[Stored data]
※
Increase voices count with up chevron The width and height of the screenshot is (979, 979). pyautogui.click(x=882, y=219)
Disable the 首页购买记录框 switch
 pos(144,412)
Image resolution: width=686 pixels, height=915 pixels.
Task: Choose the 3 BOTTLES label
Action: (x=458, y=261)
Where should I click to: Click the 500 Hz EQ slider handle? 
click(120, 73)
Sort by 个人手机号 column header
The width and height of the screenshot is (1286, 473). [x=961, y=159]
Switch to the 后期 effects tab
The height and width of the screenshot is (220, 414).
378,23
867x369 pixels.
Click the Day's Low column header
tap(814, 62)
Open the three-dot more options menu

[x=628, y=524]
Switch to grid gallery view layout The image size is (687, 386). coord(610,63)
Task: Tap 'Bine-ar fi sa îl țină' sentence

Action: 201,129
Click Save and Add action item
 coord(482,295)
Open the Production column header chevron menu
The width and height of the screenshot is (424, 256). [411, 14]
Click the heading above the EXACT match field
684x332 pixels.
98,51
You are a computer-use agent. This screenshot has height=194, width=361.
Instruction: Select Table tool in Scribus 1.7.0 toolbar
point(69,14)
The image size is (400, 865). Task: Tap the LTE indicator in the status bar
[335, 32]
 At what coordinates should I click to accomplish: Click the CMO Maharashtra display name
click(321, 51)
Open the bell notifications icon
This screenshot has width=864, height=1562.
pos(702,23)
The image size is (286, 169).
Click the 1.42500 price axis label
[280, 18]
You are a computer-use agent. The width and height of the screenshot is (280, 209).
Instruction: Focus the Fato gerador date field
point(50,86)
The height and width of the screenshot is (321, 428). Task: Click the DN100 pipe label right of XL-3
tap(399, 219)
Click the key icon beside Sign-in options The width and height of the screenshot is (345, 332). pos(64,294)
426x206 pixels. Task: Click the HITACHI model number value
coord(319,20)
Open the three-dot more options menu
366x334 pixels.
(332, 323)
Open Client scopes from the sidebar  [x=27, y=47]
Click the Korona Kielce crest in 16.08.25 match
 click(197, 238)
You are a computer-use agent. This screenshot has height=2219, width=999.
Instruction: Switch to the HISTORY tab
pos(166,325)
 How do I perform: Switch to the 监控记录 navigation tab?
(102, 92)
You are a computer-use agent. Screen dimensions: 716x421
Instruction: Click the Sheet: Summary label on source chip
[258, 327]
※
# What is being asked
Retype only the stretch of lines above starting at the one with "Click the key" and stopping at the one with "Open Client scopes", exactly as written, with both kept.

# Answer space
Click the key icon beside Sign-in options The width and height of the screenshot is (345, 332). pos(64,294)
426x206 pixels. Task: Click the HITACHI model number value
coord(319,20)
Open the three-dot more options menu
366x334 pixels.
(332, 323)
Open Client scopes from the sidebar  [x=27, y=47]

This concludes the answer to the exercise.